Lowe's Canada, Inc. was the Canadian subsidiary of American home improvement chain Lowe's.

The Lowe's chain began an expansion into Canada in 2007, beginning with locations in Ontario, and later expanding into other provinces. In 2016, the company acquired its Canadian rival Rona Inc. for CDN$3.2 billion, assuming control of its store banners and relocating its operations to Rona's headquarters in Boucherville, Quebec. Some of Rona's locations were converted to the Lowe's banner.

In November 2022, Lowe's announced that it would sell its Canadian operations to Sycamore Partners for $400 million. Following the completion of the sale in 2023, Sycamore began to phase out the Lowe's brand in Canada, replacing it with the new Rona banner Rona+.
==History==
The first store outside the United States was in Hamilton, Ontario, Canada. According to its website, Lowe's has operated more than 2,355 locations in the United States, Canada, and Mexico alone, although the Mexican stores were closed in the late 2010s.

Lowe's opened its first three stores in Canada on December 10, 2007, in Hamilton, Brampton, and Brantford. On February 1, 2008, they opened three more stores in Toronto and East Gwillimbury, and a second store in Brampton as well as a new location in Maple (Vaughan). Lowe's also expanded into western Canada, starting with three new stores in Calgary, Alberta. One of the three locations opened in late September 2010. The other two opened by early 2011. In 2018 Lowe's had 62 locations in Canada, with stores in British Columbia, Manitoba, and Saskatchewan. Each store represented an average investment of $20.5 million (US$20.4 million).
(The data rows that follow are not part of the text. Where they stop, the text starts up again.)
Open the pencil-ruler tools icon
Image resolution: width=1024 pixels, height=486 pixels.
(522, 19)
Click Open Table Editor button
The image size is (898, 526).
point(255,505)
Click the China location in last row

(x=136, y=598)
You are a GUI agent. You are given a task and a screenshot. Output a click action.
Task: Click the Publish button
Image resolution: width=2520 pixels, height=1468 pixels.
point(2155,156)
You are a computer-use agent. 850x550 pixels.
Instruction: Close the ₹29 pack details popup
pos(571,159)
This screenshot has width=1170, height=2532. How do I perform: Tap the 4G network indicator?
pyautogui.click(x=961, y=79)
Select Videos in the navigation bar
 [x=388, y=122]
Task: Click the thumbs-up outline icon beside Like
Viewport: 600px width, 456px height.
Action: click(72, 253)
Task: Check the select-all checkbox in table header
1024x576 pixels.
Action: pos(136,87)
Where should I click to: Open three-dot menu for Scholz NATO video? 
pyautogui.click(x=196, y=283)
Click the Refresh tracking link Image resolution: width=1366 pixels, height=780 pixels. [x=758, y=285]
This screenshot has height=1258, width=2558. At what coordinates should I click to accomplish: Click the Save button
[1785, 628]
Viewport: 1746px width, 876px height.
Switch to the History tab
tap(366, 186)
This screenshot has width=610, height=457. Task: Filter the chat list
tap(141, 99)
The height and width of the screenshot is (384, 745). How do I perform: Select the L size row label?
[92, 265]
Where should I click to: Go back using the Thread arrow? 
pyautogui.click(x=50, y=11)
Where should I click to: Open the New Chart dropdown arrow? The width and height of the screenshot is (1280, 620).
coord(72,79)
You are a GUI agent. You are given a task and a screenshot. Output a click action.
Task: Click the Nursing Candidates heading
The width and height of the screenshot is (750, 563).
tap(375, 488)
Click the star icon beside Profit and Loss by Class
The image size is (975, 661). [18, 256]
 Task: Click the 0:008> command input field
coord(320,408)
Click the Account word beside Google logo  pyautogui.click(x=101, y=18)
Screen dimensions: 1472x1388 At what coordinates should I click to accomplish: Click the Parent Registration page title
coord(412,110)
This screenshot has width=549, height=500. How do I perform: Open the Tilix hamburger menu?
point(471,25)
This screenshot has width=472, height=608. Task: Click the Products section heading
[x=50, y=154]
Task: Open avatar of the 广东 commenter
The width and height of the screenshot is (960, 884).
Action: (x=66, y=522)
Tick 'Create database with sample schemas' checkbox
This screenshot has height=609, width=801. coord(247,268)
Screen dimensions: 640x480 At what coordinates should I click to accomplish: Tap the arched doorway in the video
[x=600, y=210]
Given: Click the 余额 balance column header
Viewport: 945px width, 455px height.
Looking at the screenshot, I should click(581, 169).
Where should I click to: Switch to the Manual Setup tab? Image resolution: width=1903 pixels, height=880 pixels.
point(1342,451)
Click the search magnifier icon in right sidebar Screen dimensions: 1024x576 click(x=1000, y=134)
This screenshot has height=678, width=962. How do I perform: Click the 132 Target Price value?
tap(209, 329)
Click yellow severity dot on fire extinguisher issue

In 2012, Lowe's attempted to buy Rona Inc., a Quebec-based hardware chain. However, the deal was met with objections from Rona shareholders (particularly the Caisse de dépôt et placement du Québec) and operators of its franchised locations over concerns that the company could centralize its supply operations in the United States, and was eventually called off.

In February 2013, Lowe's Canada hired former Walmart Canada and Loblaw Companies executive Sylvain Prud'homme as CEO.

On May 11, 2015, Lowe's Canada announced that it would acquire the leases of 13 former Target Canada stores, as well as an Ontario distribution centre, for $151 million.

On February 3, 2016, Rona announced that it had accepted an offer to be acquired by Lowe's for CDN$3.2 billion, pending regulatory and shareholder approval. The division would remain under the leadership of Sylvain Prud'homme but would be operated out of Rona's headquarters in Boucherville. Lowe's maintained Rona's retail banners, "key" executives, and the "vast majority of its current employees" post-acquisition. 40 Rona Home & Garden locations in large markets were to be converted to the Lowe's banner.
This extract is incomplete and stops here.